Small Claims Lawsuit Could Cost Honda $2 Billion
When this story appeared in my feed, I knew I had to write a first person account to help people understand a few things.
First off, this woman's claim is not unfounded. I have two friends who purchased Honda Civic Hybrids only to have the batteries malfunction within a couple of years and the promised mileage was never above 35mpg.
Honda promoted these vehicles as reliable 51mpg alternatives to Toyota's extremely popular Prius.
While Toyota has faced much criticism for cars not stopping and nearly killing drivers on several occasions, most of those issues have been resolved and handled with extreme care by Toyota.

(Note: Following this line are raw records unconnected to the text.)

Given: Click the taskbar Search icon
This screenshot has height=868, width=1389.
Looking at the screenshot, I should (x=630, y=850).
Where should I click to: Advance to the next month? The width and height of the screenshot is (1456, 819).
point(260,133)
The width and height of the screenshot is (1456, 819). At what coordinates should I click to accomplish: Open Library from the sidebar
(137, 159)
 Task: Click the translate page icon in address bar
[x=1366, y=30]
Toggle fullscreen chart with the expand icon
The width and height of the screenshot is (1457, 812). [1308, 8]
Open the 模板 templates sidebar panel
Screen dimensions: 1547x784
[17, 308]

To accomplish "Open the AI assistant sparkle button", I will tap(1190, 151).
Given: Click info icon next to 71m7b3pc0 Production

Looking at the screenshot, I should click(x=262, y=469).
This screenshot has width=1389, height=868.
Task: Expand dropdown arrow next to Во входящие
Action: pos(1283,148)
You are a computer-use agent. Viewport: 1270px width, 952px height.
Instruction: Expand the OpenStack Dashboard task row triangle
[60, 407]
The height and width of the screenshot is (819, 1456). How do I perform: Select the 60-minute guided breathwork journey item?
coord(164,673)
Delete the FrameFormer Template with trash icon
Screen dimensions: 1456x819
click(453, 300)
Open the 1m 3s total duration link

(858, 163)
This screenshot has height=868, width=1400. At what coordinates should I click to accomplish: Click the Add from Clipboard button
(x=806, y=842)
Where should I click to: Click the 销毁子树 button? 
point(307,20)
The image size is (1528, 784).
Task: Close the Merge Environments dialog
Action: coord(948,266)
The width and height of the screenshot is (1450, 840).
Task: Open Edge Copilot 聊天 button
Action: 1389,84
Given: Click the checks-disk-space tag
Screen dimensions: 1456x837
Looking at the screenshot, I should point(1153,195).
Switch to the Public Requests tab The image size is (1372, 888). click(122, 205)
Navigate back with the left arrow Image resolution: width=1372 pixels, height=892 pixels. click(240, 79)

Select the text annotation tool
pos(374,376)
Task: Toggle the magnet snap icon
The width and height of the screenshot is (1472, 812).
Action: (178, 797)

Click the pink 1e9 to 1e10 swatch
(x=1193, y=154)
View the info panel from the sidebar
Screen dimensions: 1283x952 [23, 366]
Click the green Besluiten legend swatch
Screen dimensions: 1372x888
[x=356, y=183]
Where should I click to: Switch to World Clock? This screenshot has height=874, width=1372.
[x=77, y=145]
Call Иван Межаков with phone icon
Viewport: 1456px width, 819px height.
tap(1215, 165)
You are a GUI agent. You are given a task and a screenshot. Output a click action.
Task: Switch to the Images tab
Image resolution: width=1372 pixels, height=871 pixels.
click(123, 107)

Honda insulted it's owners by offering $500-$1000 rebates on new cars and no discounts on repairing the failed battery.
The other dilemma with these Hybrids is Honda is not covering the cost of the replacement of the batteries, which are astronomical. $5,000 and up.
Here's where Heather Peters comes in. A lawyer herself, she decided not to join the fray in a huge Class Action Lawsuit claiming Honda provided false advertisement and terrible battery life. Making their Civic Hybrid nothing more than a 3000lb dead battery cart, rather than a fuel sipping, eco-friendly, mode of transportation.
Peters is not demanding the moon either. She just wants what she was promised. And since there's no proof the new Honda Hybrid solves these issues, she would like $7500 to $10,000 to offset the premium paid for the Hybrid that yielded nothing close to 51mpg.
Because class action lawsuits spread the reward so thinly between all the claimants, her move is strategic and will produce a much higher reward to replace this car with an actual efficient vehicle. This is a great topic of conversation.
Peters has launched a website, DontSettleWithHonda.org, urging others to take the small claims route.